The number of students studying to become doctors is regulated due to the cost and planning of the NHS workforce.
But universities fear that without the relaxed seat cap and financial support, they may not be able to accommodate all students with the necessary grades.
The education secretary apologized for the distress caused by the U-turn.
It is the latest issue raised by the government’s decision on Monday to change the way exam scores are assigned, following strong criticism from students, teachers and some Tory MPs.
The decision to give A-level and GCSE students ratings estimated by their teachers, rather than an algorithm, means that thousands of A-level students can now have the grades to redeem for their premier academic offerings.
In a letter to Education Secretary Gavin Williamson, seen by the BBC, Universities UK asked for “urgent assurances” that he was speaking to the Department of Health about increasing the ceiling for medical students.
Although the cap on the overall number of students has been raised, places in medical schools remain limited as the costs of training doctors far exceed the fees paid by undergraduates.
The letter went on to say: ‘The role of universities in training medical personnel is essential for all regions and countries in the UK, as our members’ response to the Covid-19 pandemic clearly shows. ”
He also called more broadly for “significant financial support” from the government as students would have to change courses after obtaining higher grades.
The body, which represents 137 institutions across the UK, said if changing the grading method was the right decision it would lead to grade inflation, meaning universities with entry requirements weaker ones would face a drop in the course participation rate and hence. require financial assistance.
The letter also asked for clarification on how the increase in student numbers could be handled alongside social distancing measures and advice on how to deal with a larger number of applicants with the required grades than the places available.
Professor Jenny Higham, Director of St George’s Faculty of Medicine at the University of London, told the BBC Newsnight: “Medicine is both a very practical discipline and also requires a great deal of clinical and practical experience and, therefore, the clinical placement capacity must also be increased. ”
The pandemic has prevented current students from conducting their clinical studies, which means there is a backlog in places, she said.
Professor Higham added that this was an expensive topic with courses funded by additional government payments as well as tuition and the need to pay for clinical placements.
The BBC has requested a response from the Department of Health.
Tory MP Sir John Redwood told Newsnight any changes must also be fair for the class of 2021 and ‘catch up with the class of 2020’, with next year’s cohort needing to be secured places if they get the necessary grades.
On Tuesday, Universities Minister Michelle Donelan said she wanted to ensure that all students who accepted a “different course” from the one planned, following a demotion last week, could “change their mind and cancel this decision “.
She said No 10 was working with universities to help “increase available capacity” to “minimize the number of students who will seek to defer.”
Ministers from England, Northern Ireland and Wales all decided on Monday – four days after the release of A-level results – to revert to teacher-assessed grades rather than the algorithm.

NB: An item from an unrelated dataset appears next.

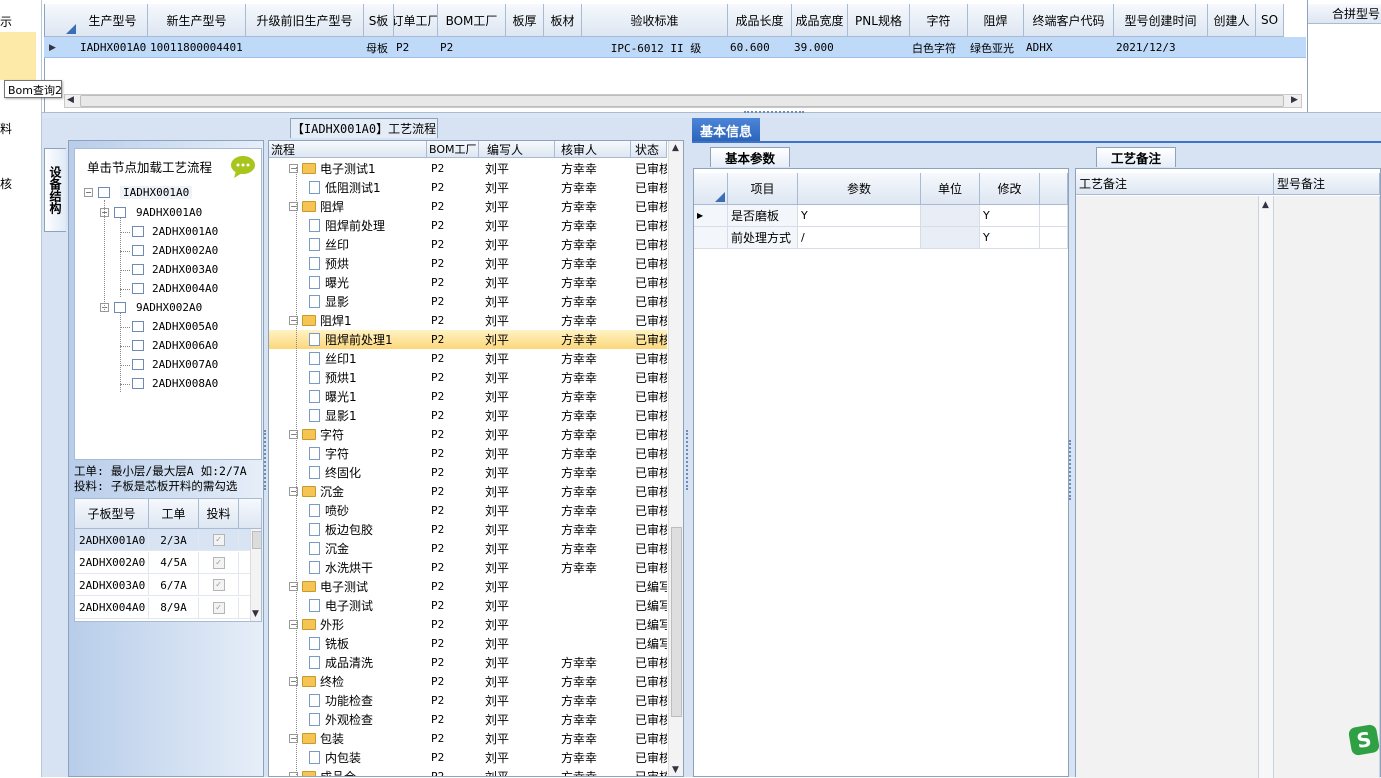  I want to click on col-header-model: 子板型号, so click(112, 514).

Scotland returned to teacher-assessed grades on August 4 after facing a similar reaction.
The move sparked a scramble for college places as students tried to reclaim places at universities from which they were rejected last week.
However, top universities have warned that students who now have higher grades may still be asked to defer if there is no more room in their chosen course.
Chaos and uncertainty have led school and college leaders to call for an urgent review.
“This level of transparency is needed at a time when public confidence has been seriously shaken,” said Geoff Barton, general secretary of the Association of School and College Leaders.
Mr Barton also called on No 10 and Ofqual to put in place a ‘robust contingency plan’ for GCSE and A-level students next summer in the event of a new coronavirus-related disruption.
Meanwhile, students will receive their GCSE results on Thursday as scheduled, the Joint Qualifications Council (JCQ) said.